The percentage of free prostate specific antigen is an age-independent tumour marker for prostate cancer: establishment of reference ranges in a large population of healthy men.

Abstract

To define the reference range for the ratio of free to total prostate-specific antigen (fPSA%) in a population of healthy men with no clinically evident prostate cancer and to assess the influence of age on this tumour marker, thus determining the utility of fPSA% in enhancing the discriminatory power of PSA to differentiate healthy men and patients with benign prostatic hyperplasia from those with prostate cancer.
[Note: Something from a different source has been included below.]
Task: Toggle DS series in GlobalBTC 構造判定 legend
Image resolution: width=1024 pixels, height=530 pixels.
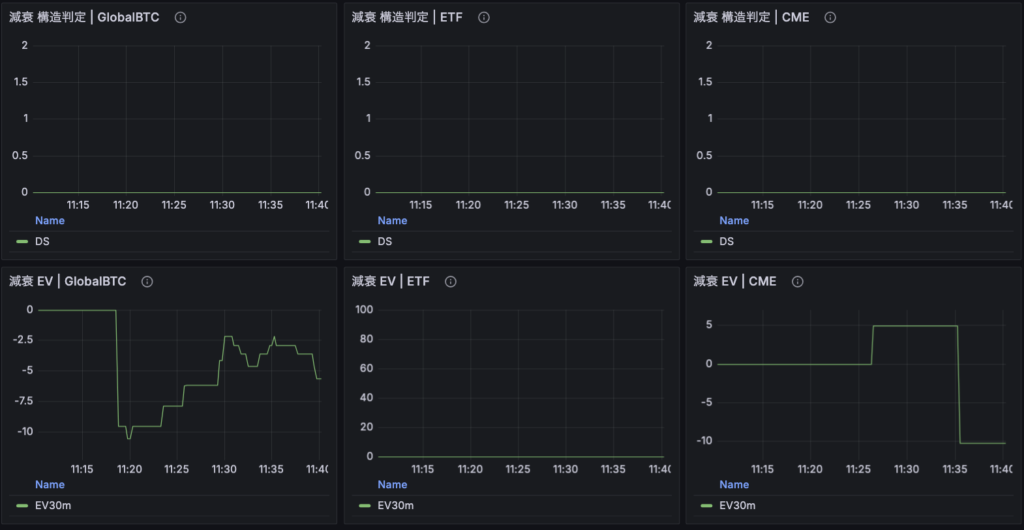Action: pyautogui.click(x=43, y=241)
In a prospective cohort study between May and August 1996, 1160 white men aged 20-89 years (957 were 40-69 years old, 82% of all subjects) from nine European and eight non-European countries were assessed. None of the participants who had a history of prostate cancer had undergone prostatectomy. A standard clinical examination including a digital rectal examination was performed to exclude the presence of prostate cancer. Transrectal ultrasonography was not an inclusion criterion, as it was not available in every case. Total PSA (tPSA) and free PSA (fPSA) were determined in 61 laboratories using the appropriate Enzymun-Test for tPSA and fPSA (Boehringer Mannheim Diagnostics, Mannheim, Germany). Serum tPSA, fPSA and fPSA% were then assessed as a function of the subjects' age. The serum tPSA and fPSA were significantly different among age decades 2-8 (P < 0.001), with increasing median values, indicating that both variables depend on age. The recommended upper reference limit (95th percentile) for tPSA is 1.78 ng/mL for men aged 30-39 years, 1.75 ng/mL for 40-49 years, 2.27 ng/mL for 50-59 years, 3.48 ng/mL for 60-69 years and 4.26 ng/mL for 70-79 years. The fPSA% was not significantly different between decades 3-8 (P = 0.06). Those aged 20-29 years had a slightly higher median value (P = 0.03) than the other age groups. The recommended lower reference limit (fifth percentile) for fPSA% is 12.6%. The fPSA% for clinically relevant age groups in healthy men was independent of age, which simplifies the use and interpretation of this relatively new tumour marker.